We can live only in relationships. We need each other. A rather crude and cruel experiment was carried out by Emperor Frederick who ruled the Roman Empire in the thirteenth century. He wanted to know what man's original language was: Hebrew Greek or Latin? He decided to isolate a few infants from the sound of the human voice. He reasoned that they would eventually speak the natural tongue of man. Wet nurses who were sworn to absolute silence were obtained and though it was difficult for them they abided by the rule. The infants never heard a word -- not a sound from a human voice. Within several months they were all dead. 

Joe E. Trull.


The Carnegie Technological Institute has stated that 90% of all people who fail in their life's vocation fail because they cannot get along with people. 

Lloyd Perry Getting the Church on Target   Moody 1977.


On Getting Along With People

The SIX most important words:

"I admit I made a mistake."

The FIVE most important words:

"You did a good job."

The FOUR most important words:

"What do you think?"

The THREE most important words:

"After you please."

The TWO most important words:

"Thank you."

The ONE most important word:

"We"

The LEAST important word:

"I"

 

Source Unknown.

 


Ten Commandments of Human Relations

1. Speak to people.
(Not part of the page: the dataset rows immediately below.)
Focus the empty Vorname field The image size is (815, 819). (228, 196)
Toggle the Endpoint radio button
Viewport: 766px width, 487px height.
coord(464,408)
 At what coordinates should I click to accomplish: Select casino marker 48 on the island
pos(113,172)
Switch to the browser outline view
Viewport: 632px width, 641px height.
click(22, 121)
There is nothing as nice as a cheerful word of greeting.

2. Smile at people. It takes seventy-two muscles to frown only fourteen to smile.
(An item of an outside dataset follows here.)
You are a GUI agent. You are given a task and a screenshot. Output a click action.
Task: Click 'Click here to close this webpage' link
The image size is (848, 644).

3. Call people by name. Music to anyone's ears is the sound of his/her own name.

4. Be friendly and helpful.

5. Be cordial. Speak and act as if everything you do is genuinely a pleasure and if it isn't learn to make it so.

6. Be genuinely interested in people. You can like almost everybody if you try.

7. Be generous with praise cautious with criticism.

8. Be considerate with the feelings of others. There are usually three sides to a controversy: yours the other fellow's and the right one.

9. Be alert to serve. What counts most in life is what we do for others.

10. Add to this a good sense of humor a big dose of patience and a dash of humility and you will be rewarded manifold through life. 

Adapted from the Bible Tract Bulletin.


Single men are jailed more often earn less have more illnesses and die at a younger age than married men. Married men with cancer live 20% longer than single men with the same cancer.

Women who often have more close friendships than men survive longer with the same cancers. Married or not relationships keep us alive. 

Dr. Bernie Siegel Homemade May 1989.